Texto citado>
Publicado por Leandro
Falavigna - 2 dias atrás
A redação final da proposta que estabelece o
direito de crianças e adolescentes serem educados sem o uso de castigos físicos
(PL 7.672/10) foi aprovada pela CCJ da Câmara.
Referida proposta estabelece que os pais ou
responsáveis que se utilizarem de castigo físico ou tratamento cruel e
degradante contra criança ou adolescente ficarão sujeitos a advertência,
encaminhamento para tratamento psicológico e cursos de orientação, independentemente
de outra sanções.
Tal proposta anteriormente chamada "Lei da
Palmada" é agora “festejada” como “Lei Menino Bernardo”, num claro
contorno apelativo e populista.
Mas qual a real necessidade dessa nova Lei? Será
que não dispúnhamos de leis capazes de evitar e punir a tragédia havida no Rio
Grande do Sul? Pode o Estado interferir de tal forma na educação de nossos
filhos?
Estamos sendo enganados! Mais uma vez...
O Estado não pode e não deve interferir de tal
forma na educação de nossos filhos. O importante em uma educação é transmitir
valores e princípios, com limites e sem abusos. Ocorre que os abusos já são
coibidos por nossa legislação penal. Não há necessidade de mais um projeto,
mais uma lei.
Nesse sentido, já existem tipos penais como, por
exemplo, o de lesão corporal (artigo 129, parágrafo 9º, do Código Penal, com a agravante do artigo 60, letra h, se praticada contra criança),
abandono material (artigo 244 do Código Penal) e abandono intelectual (artigo 246 do Código Penal), que podem e devem ser utilizados para situações
como a do menino Bernardo.
O novo projeto, portanto, não passa de puro
populismo e demagogia de um Estado altamente intervencionista, legiferante e
omisso.
O que se vê atualmente são diversas minirreformas
que não passam de remendos muito mal feitos e que não resolvem o problema.
A pergunta que fica é: mas se o projeto é um
equívoco e nossa legislação já era capaz de coibir abusos, porque não salvamos
Bernardo?
Esse é o âmago do problema. Fazer novas Leis não é
solução. Bernardo morreu porque nosso sistema judiciário como um todo está
falido. Há uma ineficiência completa de nosso sistema penal que só estimula a
certeza da impunidade. E esse é um ciclo vicioso que precisa ser quebrado
rapidamente.

Dados coletados>

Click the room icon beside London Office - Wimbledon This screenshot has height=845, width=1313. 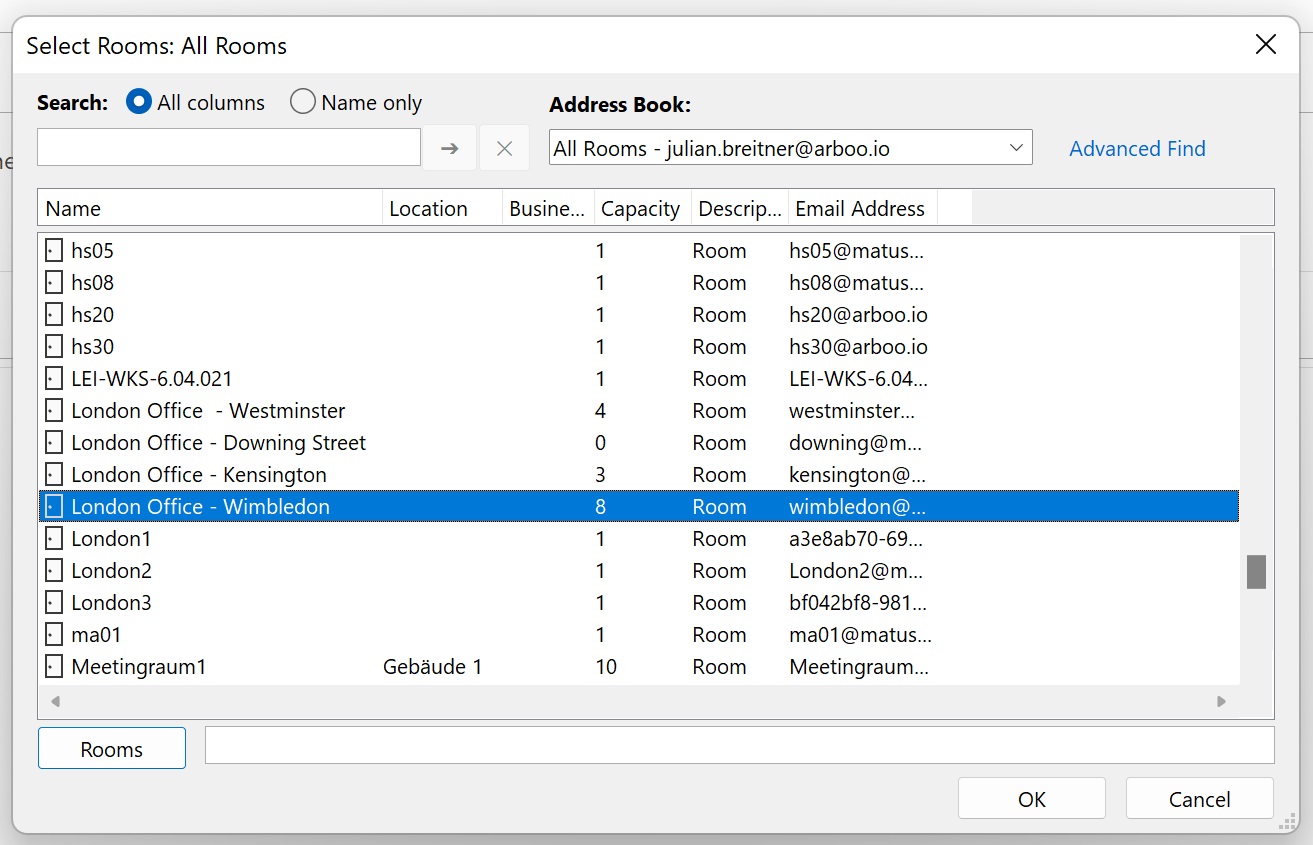(x=53, y=506)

Exercício escrito A>
Reescreva em forma de lista o parágrafo do artigo sobre a Lei Menino Bernardo que começa por "Nesse sentido, já existem tipos penais", mantendo suas informações principais.
Exercício escrito B>
Reproduza o trecho do artigo sobre a Lei Menino Bernardo que se inicia nas palavras "Mas qual a real" e termina logo após "Mais uma vez...".
Exercício escrito C>
Indique se cada afirmação abaixo está de acordo com o artigo sobre a Lei Menino Bernardo. Responda sim ou não e cite as palavras do artigo que decidem a resposta.
(i) A proposta prevê advertência para os pais que usarem castigo físico contra criança ou adolescente.
(ii) A redação final da proposta foi aprovada pelo Senado.
(iii) Segundo o autor, Bernardo morreu por falta de leis adequadas.

Resolução completa A>
Tipos penais já existentes que podem e devem ser usados em situações como a do menino Bernardo:
- lesão corporal (artigo 129, parágrafo 9º, do Código Penal), com a agravante do artigo 60, letra h, se praticada contra criança;
- abandono material (artigo 244 do Código Penal);
- abandono intelectual (artigo 246 do Código Penal).

Resolução completa B>
Mas qual a real necessidade dessa nova Lei? Será
que não dispúnhamos de leis capazes de evitar e punir a tragédia havida no Rio
Grande do Sul? Pode o Estado interferir de tal forma na educação de nossos
filhos?
Estamos sendo enganados! Mais uma vez...

Resolução completa C>
(i) Sim: "ficarão sujeitos a advertência".
(ii) Não: "foi aprovada pela CCJ da Câmara".
(iii) Não: "Bernardo morreu porque nosso sistema judiciário como um todo está falido".